4) Solicit feedback from
your audience: constantly reassess what they want and need.
5) A person with little
experience can turn a brand-new Web site into something
extraordinarily with just a bit of patience and vision.
Q: Regarding your latest
book, what makes it different from the others?
A: I think approach is
the best difference. Too many books either reduce the subject to
“dummy” status or assume you have more knowledge than a beginner
typically would. The Absolute Beginner’s Guide to FrontPage assumes
nothing, while respecting your intelligence and your sense of
design.
Q: Can you give us your
top five tips from the book?
A: 1) That the sooner you
can develop your skills in cascading style sheets (CSS) for site
layout, the more usable, more flexible, and more accessibly a site
can become.
2) That FrontPage 2003
gives you a wonderful set of tools to start – but that you can take
it far beyond just those basic tools.
3) How to design forms
and interactive tools to engage your audience.
4) That site navigation
is all-important, and that you must see your site from your
visitor’s perspective to make the navigation fit their needs.
5) That graphics, used
wisely, can truly enliven a site and capture your visitor’s
imagination.
Q: Do you have any
humorous stories to share?
A: One of my favorite
“there’s a lesson in this” stories is working for one of the major
online services that was constantly soliciting feedback from its
audience to “improve the user experience”. One day, I went to my
boss and asked to see the results of some of this feedback so we
could actually use it to improve our services. The response I got?
They didn’t actually record the information solicited from users;
they just made it seem like they wanted user feedback. The moral of
this story: if you ask a question, accept the answer... and use it.
Q: What are your top
recommended resources?
Many of these are ones
I’ve listed in one place or another in the book and the book itself
is an excellent resource to the beginning FrontPage webmaster.
A: 1) Microsoft Office
Online – columnists and users regularly share great ideas for things
they’re doing with FrontPage to increase traffic, increase
functionality, and increase results from their web.
2)
http://www.w3schools.com – you can learn so much by using their
code testing examples
3)
http://www.diveintoaccessibility.com, where you can get a look
at the things you need to do to make your site accessible to
everyone
4) The various scripts
sharing sites because they offer code you can adapt and include in
your FP or other Web site
5) Other good sites –
look at the sites you really like and determine how they did it –
either by looking at the Source beneath it or by asking the
webmaster questions.
Q: What kind of computer
setup do you have?
A: Actually, I have
several since I tend to work on several different projects at once.

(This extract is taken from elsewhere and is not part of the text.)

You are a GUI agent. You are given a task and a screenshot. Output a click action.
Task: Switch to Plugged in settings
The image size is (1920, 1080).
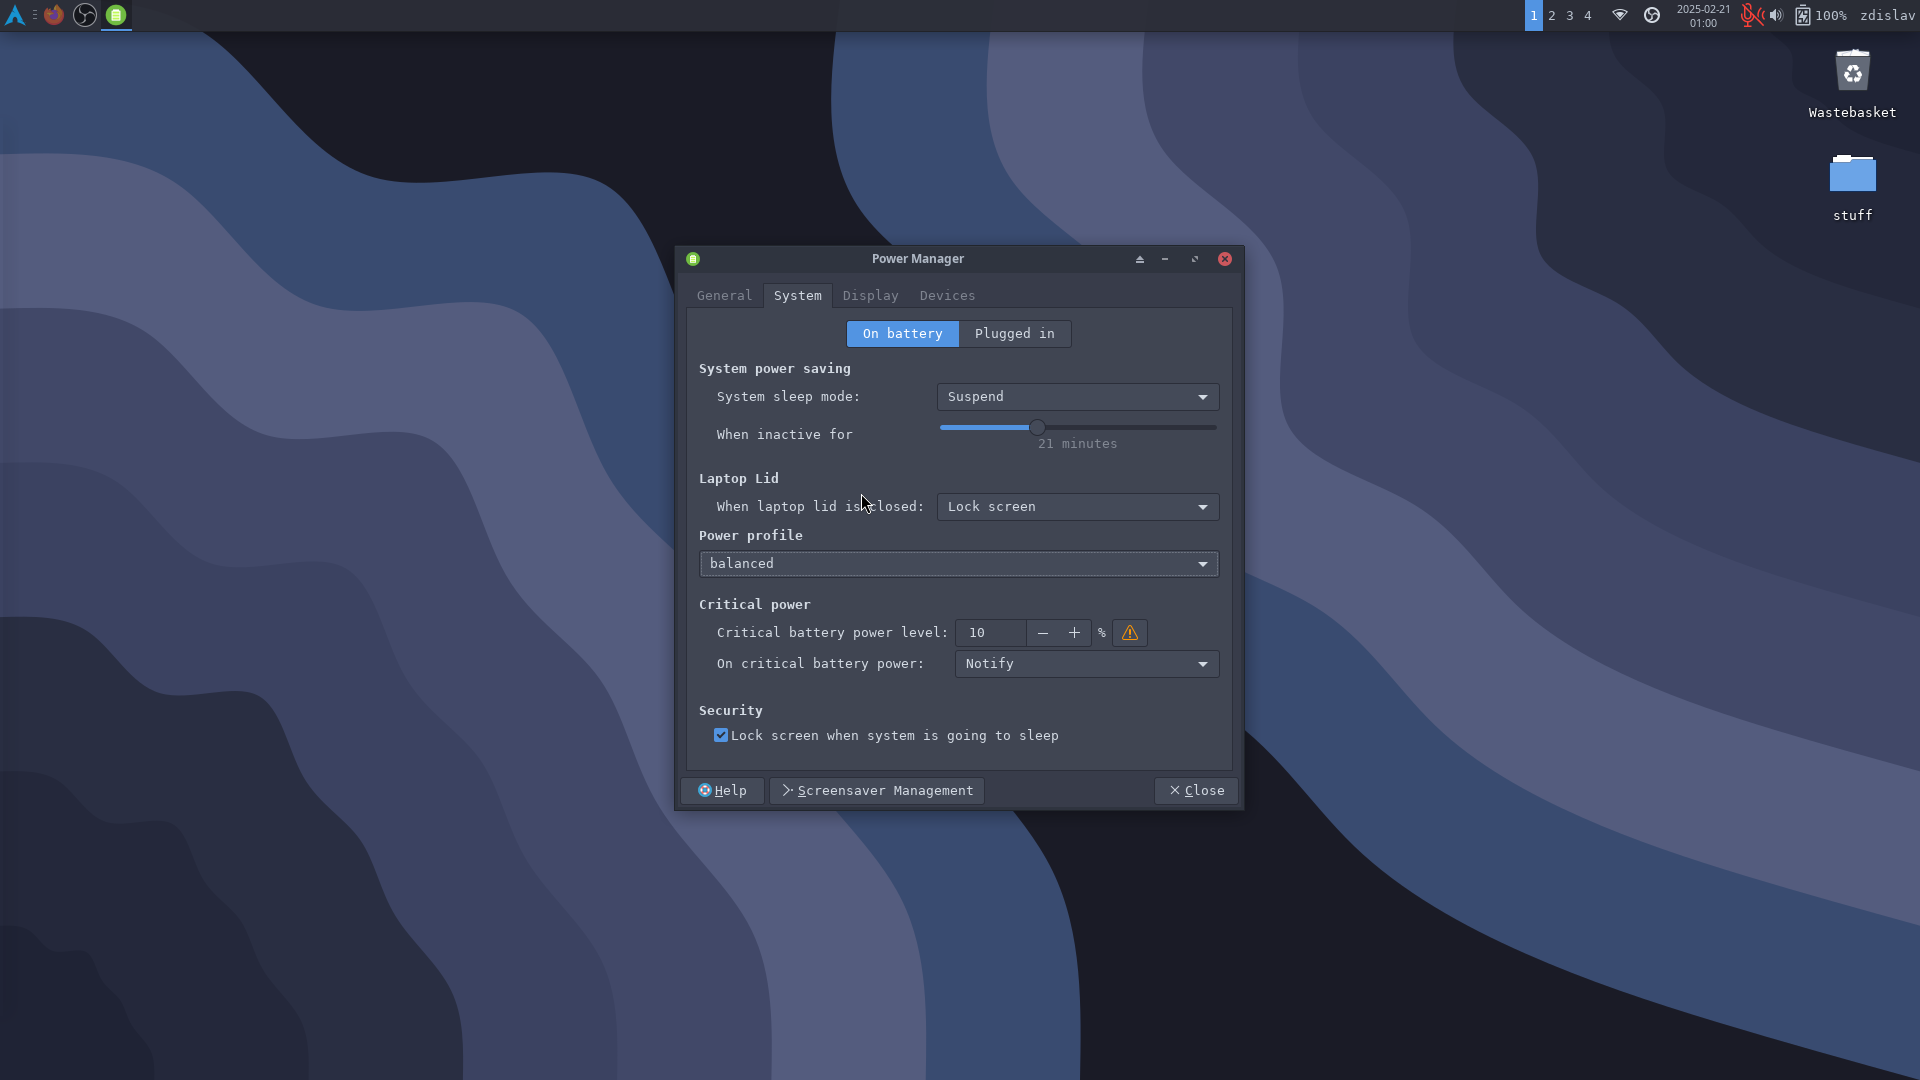tap(1014, 334)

My main workhorse is a badly abused Celeron 1.8 MHz system with
every USB device you can imagine attached to it, and it’s networked
to several other machines, ranging from a lowly Pentium 133 to an
Athlon XP system. My Internet setup comes from a satellite feed
because I live outside of traditional broadband connectivity.
Q: If you were doing this
interview, what three questions would you ask of someone in your
position and what would be your answers?
A: Q1) With so many
studies showing people are reading less today, how valid is it to be
writing computer tech books?
A1) It’s very relevant.
Nothing yet exists to replace the written, easily consult-able
format of a book on your shelf. When I want to learn, I use a number
of different methods, but one of them is always the best book(s) on
the topic.
Q2) What are the three
most important jobs a new Webmaster must tackle?
A2) Research, advanced
planning, and developing good site navigation to make sure the
wealth of content on your site can be found.
Q3) Do you always follow
your own technical advice?
A3) Usually! Sometimes, I
even go back to consult my own books because the answers I need are
often found there.
Q: Kate, we appreciate
the time you spent in doing this interview—thank you!